The mother scrubs furiously at the pieces of her clothing while seated on a small stool inside the toilet. She scrubs with increasing ferocity like a locomotive picking up pace on a relentless rail line. Her mind is a train of thoughts, one cabin after another being pulled along by the locomotive of her furious scrubbing.
Being a traditional housewife, she prefers the method of washing her clothes on a wooden washboard, eschewing the spanking new washing machine her son had bought for her. The son and his wife wash their clothes using the washing machine, but not the old woman who prefers the traditional method - more energy sapping, but cleaner.
Looking at the soap suds, a vision opens through the transparent suds to a happier time of a bygone era. As her train of thoughts rumbles on, she sees her son, a child of twelve, consoling her after one of her husband's drunken rampages. Son telling her that he will earn a lot of money and take care of her in her old age. Son promising to make her proud by graduating from university. Son swearing he will get a good job when he graduates and make her proud....
A smile breaks out on her face as the train of thoughts takes her deeper and deeper into old familiar surroundings - reminiscences take on the shape of their sparsely-furnished house, crystallise into faces of herself, her son, and her husband those terrible years ago, metamorphose into visions of different happy moments she shared with her only son...and those happy moments invariably wring out a smile from the current bitterness of her heart and life.

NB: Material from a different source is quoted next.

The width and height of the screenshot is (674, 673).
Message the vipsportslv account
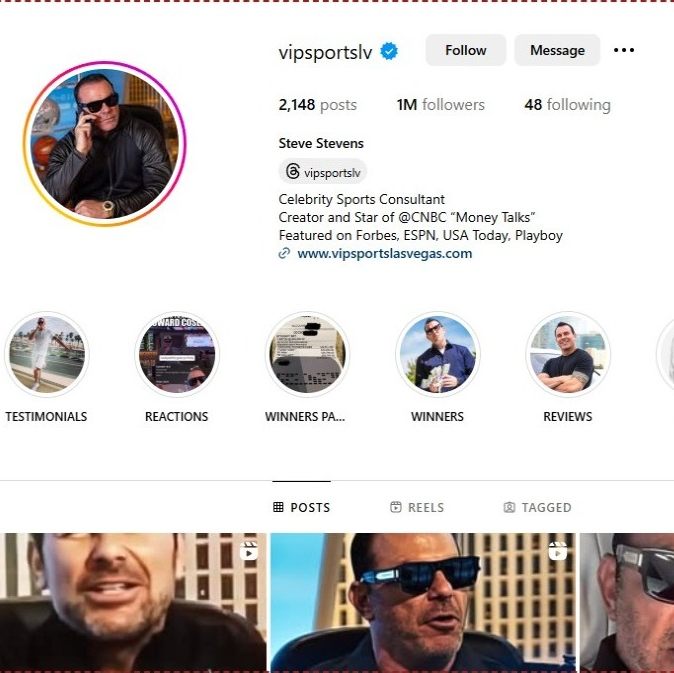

Like the ink of an octopus poisoning her sweet recollections, staining them dark; her train of thoughts is derailed and she falls into a ravine of conflicting emotions. She thinks of then and now, now and then. Thinks of how her son has become another man ever since he got married. Thinks of how he is no longer the innocent child of twelve, but a calculating, cold and callous man of thirty who does not bat an eyelid at sending his aged mother to an old folks' home. Sending his mother who had slogged so hard to bring him up ever since his father left the family, to an old folks' home in the twilight of her life. A son who only listens to his wife now, and not his mother. The blood has turned cold in him, stained black by the ink of the octopus. He's the death of me, and a son like him, he's better off dead, she thinks angrily to herself, her memories now darkening.
She lands with a thud in the ravine, as a shrill phone call shatters her reverie, returning her to reality. Putting aside her washing, she drags her tired limbs off the stool and shuffles into the living room, picks up the telephone.
What the caller says turns her blood cold. Her angry thoughts translated to life! Her son in a traffic accident and dying. To hurry to hospital, the nurse is saying.
She lets the receiver drop to her side and eyes glistening, falls back onto the sofa.